Birkaç gün önce Rusya Devlet Başkanı Vladimir Putin’in sözleri dolayısıyla umut atmosferi oluştuğunu belirten Michel, “Ancak eylemleri, devam eden askeri yığınak ve bugün de dahil olmak üzere Donbas’ta ciddi olaylar haline dönüştü. Rusya, füze denemeleri yaparken ve asker yığmaya devam ederken sonsuza kadar zeytin dalı uzatmaya devam edemeyiz.” diye konuştu.
Michel, Rusya’nın Ukrayna’ya saldırmasının ciddi yaptırımları olacağını yineledi.

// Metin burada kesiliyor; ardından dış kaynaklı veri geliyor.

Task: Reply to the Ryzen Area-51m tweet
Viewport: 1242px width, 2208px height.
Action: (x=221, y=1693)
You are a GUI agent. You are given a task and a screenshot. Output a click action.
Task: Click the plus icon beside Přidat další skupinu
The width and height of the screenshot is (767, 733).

Putin, Almanya Başbakanı Olaf Scholz ile görüşmesinde, Minsk Anlaşması dışında alternatif olmadığı yönünde ifadeler kullanmıştı.

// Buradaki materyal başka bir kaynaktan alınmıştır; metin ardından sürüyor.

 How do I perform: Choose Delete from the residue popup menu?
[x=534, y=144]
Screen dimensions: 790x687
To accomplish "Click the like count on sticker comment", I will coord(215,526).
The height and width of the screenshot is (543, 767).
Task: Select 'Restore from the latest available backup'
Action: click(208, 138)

Rusya ve Çin, dünya düzenini yeniden tanımlamak istiyor
AB Dış İlişkiler ve Güvenlik Politikası Yüksek Temsilcisi Josep Borrell de Rusya ve Çin tarafından 4 Şubat’ta yayımlanan ortak bildiriye atıfta bulunarak “Bir anlatı kavgasıyla karşı karşıyayız. Bu kavganın bir kısmı dünya düzenini yeniden tanımlama girişimidir.” dedi.
“Rusya ve Çin için sadece devletler egemendir, halklar değil.” ifadesini kullanan Borrell, iki ülkenin dünya düzenini etki alanlarıyla tanımlayan büyük imparatorlukların 19. yüzyıldaki dünyasına geri dönmek istediklerini savundu.
Borrell, “Buna karşı çıkmalıyız. 21. yüzyılın dünyasında hareket etmeli ve 20. yüzyılın hatalarını tekrar etmekten kaçınmalıyız.” ifadesini kullandı.
Rusya ve Çin revizyonizmine karşı çıkılması gerektiğini ifade eden Borrell, “Çünkü bu dayatılırsa insan haklarının önemi kalmaz.” değerlendirmesini yaptı.
Borrell, AB için müdahale gerektiren iki güvenlik sorunu bulunduğunu, Ukrayna’ya yönelik olanın acil tepki gerektirdiğini, orta vadede ise AB’nin Stratejik Pusulası’nı gözden geçirerek ortak ilke ve standartları ile savunma yeteneklerini artırması gerektiğini kaydetti.